=== SOURCE ===
You have been given two strings 'S' and ‘T’. Your task is to find if ‘S’ follows the same pattern as ‘T’.

Here follow means a full match, i.e. there is a bijection between a letter of ‘T’ and a non-empty word of ‘S’.

For Example: 
If the given string is S = "lion cow cow lion" and T = “wccw”, then the string ‘S’ follows the same pattern as string ‘T’.
Note: 
'T’ contains only lowercase English letters.

‘S’ contains only lowercase English letters and spaces.

‘S’ does not contain any trailing or leading spaces. All words in ‘S’ are separated by a single space.
Detailed explanation ( Input/output format, Notes, Images )
Input Format: 
The first line contains an integer 't' which denotes the number of test cases or queries to be run. Then the test cases follow.

The first line of each test case contains a string ‘S’.

The second line of each test case contains a string ‘T’.
Output Format: 
For each test case, the only line of output will print “Yes” if ‘S’ follows the same pattern as ‘T’. Else print “No”.

Print the output of each test case in a separate line.

=== TASK DESCRIPTION ===
Continue the word-pattern problem statement above, starting right after its last sentence.

=== RECORD EXCERPTS ===
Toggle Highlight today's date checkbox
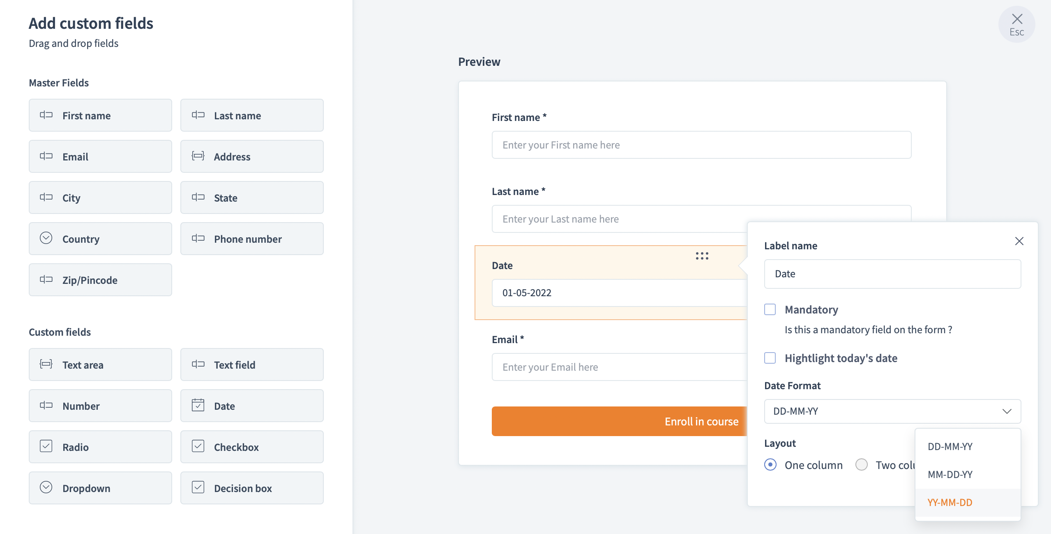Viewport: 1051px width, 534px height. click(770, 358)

==

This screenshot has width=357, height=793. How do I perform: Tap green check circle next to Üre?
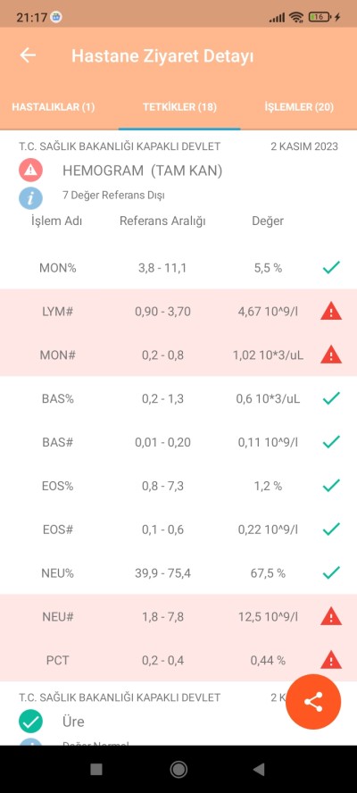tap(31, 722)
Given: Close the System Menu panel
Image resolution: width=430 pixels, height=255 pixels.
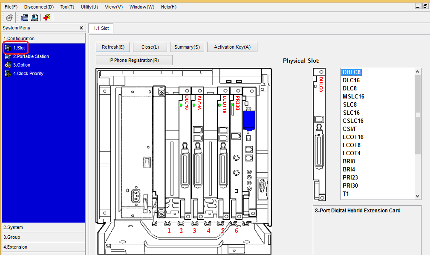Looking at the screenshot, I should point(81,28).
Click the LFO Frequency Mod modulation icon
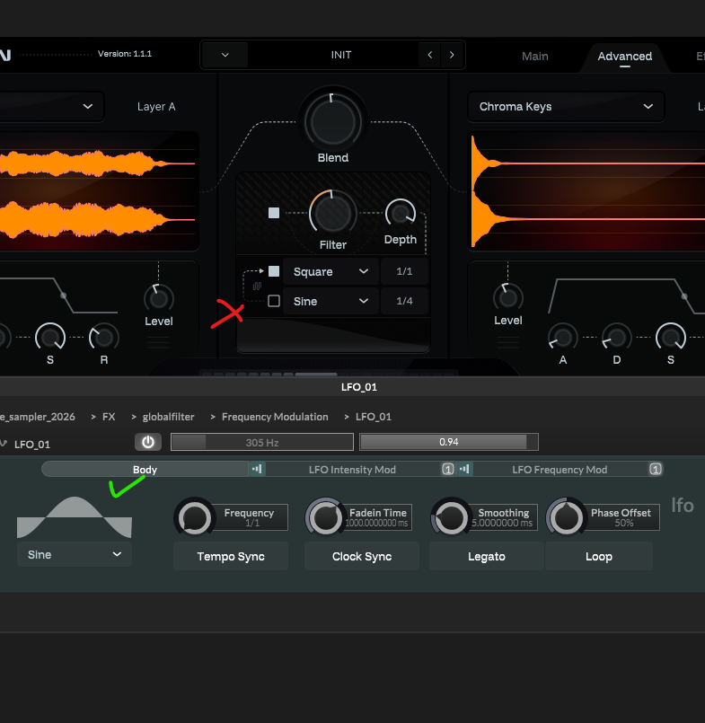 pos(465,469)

==

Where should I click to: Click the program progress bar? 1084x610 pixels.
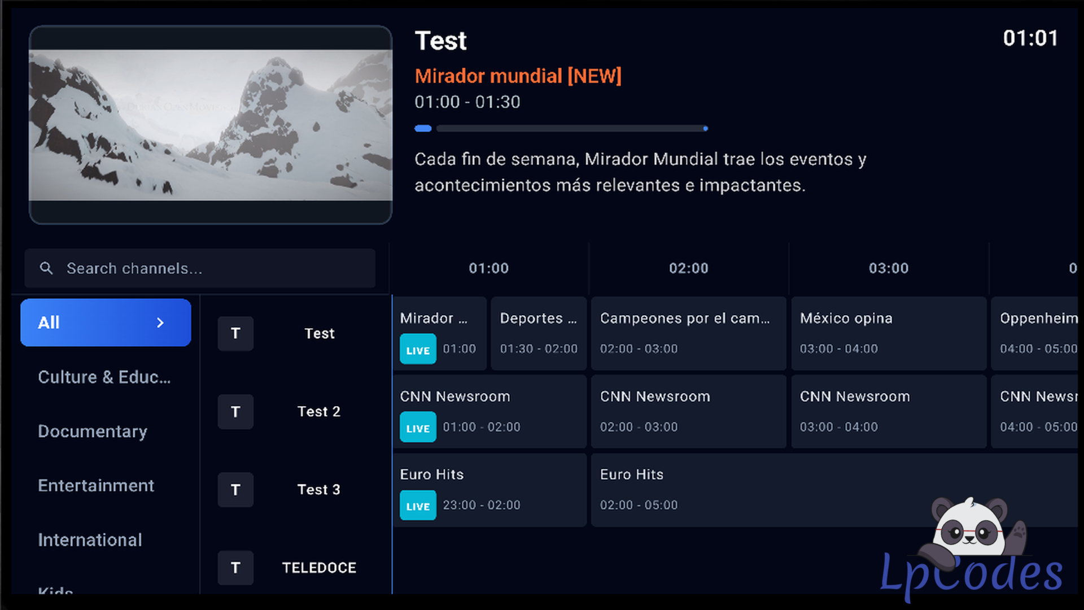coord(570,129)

=== REPLY ===
Note: 
You are not required to print the expected output, it has already been taken care of. Just implement the function.
Constraints: 
1 <= t <= 100
1 <= |S| <= 5000
1 <= |T| <= 5000

Time Limit: 1 second
Sample Input 1:
1
ship ship ship ship
rrbb
Sample Output 1:
No
Explanation For Sample Output 1:
Here, string ‘S’ does not match the pattern with the string ‘T’ because different characters map the same word.
Sample Input 2:
2
red blue blue red
ebbe
moon moon moon moon
aaaa
Sample Output 2:
Yes
Yes
Hint

Try to map the characters of ‘T’ to words of ‘S’ and words of ‘S’ to characters of ‘T’.

Approaches (1)
Hashmap

We will use two hashmaps ‘charToWord’ and ‘wordToChar’ to track which character of ‘T’ maps to which word of ‘S’ and which word of ‘S’ maps to which character of ‘T’,  respectively.

 

Here is the algorithm:

  1. We initialise two hashmaps ‘charToWord’ and ‘wordToChar’.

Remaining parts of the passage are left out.